> **EXERCISE GOAL**
Only the lines from the one containing "Where should I click to: Apply" through the final line of the entries below are wanted, each copied exactly.

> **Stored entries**
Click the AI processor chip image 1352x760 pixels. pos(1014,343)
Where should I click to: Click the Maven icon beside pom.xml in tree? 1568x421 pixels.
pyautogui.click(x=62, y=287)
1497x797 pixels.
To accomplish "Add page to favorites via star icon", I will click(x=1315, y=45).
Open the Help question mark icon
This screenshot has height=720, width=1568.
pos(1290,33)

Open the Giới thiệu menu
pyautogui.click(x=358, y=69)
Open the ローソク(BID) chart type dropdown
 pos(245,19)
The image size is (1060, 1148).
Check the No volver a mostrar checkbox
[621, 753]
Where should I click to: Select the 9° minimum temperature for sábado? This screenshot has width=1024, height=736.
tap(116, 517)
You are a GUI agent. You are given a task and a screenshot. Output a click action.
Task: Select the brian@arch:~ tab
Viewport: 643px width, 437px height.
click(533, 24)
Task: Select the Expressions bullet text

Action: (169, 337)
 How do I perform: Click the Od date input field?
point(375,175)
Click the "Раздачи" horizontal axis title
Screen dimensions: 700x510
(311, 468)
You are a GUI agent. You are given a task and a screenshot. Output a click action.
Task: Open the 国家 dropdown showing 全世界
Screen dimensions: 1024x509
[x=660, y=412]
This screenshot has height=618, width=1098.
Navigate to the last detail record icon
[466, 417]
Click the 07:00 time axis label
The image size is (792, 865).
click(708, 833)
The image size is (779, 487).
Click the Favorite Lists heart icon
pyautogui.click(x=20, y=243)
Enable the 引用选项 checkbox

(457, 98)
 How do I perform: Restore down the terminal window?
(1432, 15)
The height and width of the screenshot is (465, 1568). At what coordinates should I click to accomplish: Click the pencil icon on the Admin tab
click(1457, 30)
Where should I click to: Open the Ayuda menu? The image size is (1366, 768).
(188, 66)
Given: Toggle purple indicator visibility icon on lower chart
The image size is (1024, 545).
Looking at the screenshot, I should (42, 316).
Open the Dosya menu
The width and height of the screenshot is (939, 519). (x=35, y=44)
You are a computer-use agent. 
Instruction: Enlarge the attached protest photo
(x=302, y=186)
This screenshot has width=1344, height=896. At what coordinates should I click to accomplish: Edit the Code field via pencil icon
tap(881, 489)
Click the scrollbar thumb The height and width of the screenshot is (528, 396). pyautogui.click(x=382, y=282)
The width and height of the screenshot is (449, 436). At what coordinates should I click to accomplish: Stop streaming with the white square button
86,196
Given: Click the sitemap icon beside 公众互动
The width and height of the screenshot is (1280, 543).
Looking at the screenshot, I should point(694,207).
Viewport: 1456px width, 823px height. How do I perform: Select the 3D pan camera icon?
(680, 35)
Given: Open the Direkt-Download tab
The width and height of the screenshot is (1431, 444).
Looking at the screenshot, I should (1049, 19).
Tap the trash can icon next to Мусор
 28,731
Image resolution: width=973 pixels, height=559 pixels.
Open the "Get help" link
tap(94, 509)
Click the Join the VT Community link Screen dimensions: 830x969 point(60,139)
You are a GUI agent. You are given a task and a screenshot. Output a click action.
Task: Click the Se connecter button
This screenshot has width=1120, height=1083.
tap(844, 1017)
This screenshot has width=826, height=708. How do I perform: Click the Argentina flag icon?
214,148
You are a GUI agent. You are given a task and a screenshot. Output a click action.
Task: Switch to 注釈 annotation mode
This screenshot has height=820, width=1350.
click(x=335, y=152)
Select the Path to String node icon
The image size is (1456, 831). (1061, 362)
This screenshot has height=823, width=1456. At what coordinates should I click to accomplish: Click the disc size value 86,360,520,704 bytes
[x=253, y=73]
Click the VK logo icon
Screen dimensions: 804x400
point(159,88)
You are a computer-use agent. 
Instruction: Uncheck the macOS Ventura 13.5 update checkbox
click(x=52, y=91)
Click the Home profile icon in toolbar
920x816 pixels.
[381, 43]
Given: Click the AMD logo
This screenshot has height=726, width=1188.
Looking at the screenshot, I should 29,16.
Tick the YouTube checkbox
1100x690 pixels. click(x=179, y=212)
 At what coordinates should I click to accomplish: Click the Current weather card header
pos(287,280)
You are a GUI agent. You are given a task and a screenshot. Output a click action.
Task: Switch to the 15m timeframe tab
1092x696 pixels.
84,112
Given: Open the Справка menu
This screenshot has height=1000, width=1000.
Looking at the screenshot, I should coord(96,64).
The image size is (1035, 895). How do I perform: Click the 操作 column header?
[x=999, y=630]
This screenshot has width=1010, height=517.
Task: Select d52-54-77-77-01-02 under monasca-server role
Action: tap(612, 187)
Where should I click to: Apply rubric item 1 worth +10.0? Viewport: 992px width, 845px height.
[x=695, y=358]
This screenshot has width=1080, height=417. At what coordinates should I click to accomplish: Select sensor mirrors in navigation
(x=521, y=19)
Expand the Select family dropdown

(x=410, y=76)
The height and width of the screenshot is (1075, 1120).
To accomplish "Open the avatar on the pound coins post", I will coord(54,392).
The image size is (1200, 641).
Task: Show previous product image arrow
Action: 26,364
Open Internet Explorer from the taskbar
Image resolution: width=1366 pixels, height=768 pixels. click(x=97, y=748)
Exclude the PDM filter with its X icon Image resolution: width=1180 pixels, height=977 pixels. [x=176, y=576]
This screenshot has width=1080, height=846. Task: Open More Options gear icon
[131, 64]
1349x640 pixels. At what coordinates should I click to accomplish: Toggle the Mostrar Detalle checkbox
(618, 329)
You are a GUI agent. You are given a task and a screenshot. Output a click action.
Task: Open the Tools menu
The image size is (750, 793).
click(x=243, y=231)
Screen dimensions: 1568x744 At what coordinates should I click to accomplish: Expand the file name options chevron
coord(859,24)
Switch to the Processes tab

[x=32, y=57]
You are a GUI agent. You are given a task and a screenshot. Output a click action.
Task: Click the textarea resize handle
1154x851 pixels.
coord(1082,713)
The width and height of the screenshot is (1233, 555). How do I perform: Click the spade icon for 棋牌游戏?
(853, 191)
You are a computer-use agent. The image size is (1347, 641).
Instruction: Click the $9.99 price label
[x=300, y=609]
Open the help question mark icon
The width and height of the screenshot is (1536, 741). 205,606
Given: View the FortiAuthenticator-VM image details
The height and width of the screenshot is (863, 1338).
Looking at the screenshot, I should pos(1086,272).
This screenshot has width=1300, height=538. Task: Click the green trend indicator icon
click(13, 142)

> **EXERCISE OUTPUT**
Where should I click to: Apply rubric item 1 worth +10.0? Viewport: 992px width, 845px height.
[x=695, y=358]
This screenshot has width=1080, height=417. At what coordinates should I click to accomplish: Select sensor mirrors in navigation
(x=521, y=19)
Expand the Select family dropdown

(x=410, y=76)
The height and width of the screenshot is (1075, 1120).
To accomplish "Open the avatar on the pound coins post", I will coord(54,392).
The image size is (1200, 641).
Task: Show previous product image arrow
Action: 26,364
Open Internet Explorer from the taskbar
Image resolution: width=1366 pixels, height=768 pixels. click(x=97, y=748)
Exclude the PDM filter with its X icon Image resolution: width=1180 pixels, height=977 pixels. [x=176, y=576]
This screenshot has width=1080, height=846. Task: Open More Options gear icon
[131, 64]
1349x640 pixels. At what coordinates should I click to accomplish: Toggle the Mostrar Detalle checkbox
(618, 329)
You are a GUI agent. You are given a task and a screenshot. Output a click action.
Task: Open the Tools menu
The image size is (750, 793).
click(x=243, y=231)
Screen dimensions: 1568x744 At what coordinates should I click to accomplish: Expand the file name options chevron
coord(859,24)
Switch to the Processes tab

[x=32, y=57]
You are a GUI agent. You are given a task and a screenshot. Output a click action.
Task: Click the textarea resize handle
1154x851 pixels.
coord(1082,713)
The width and height of the screenshot is (1233, 555). How do I perform: Click the spade icon for 棋牌游戏?
(853, 191)
You are a computer-use agent. The image size is (1347, 641).
Instruction: Click the $9.99 price label
[x=300, y=609]
Open the help question mark icon
The width and height of the screenshot is (1536, 741). 205,606
Given: View the FortiAuthenticator-VM image details
The height and width of the screenshot is (863, 1338).
Looking at the screenshot, I should pos(1086,272).
This screenshot has width=1300, height=538. Task: Click the green trend indicator icon
click(13, 142)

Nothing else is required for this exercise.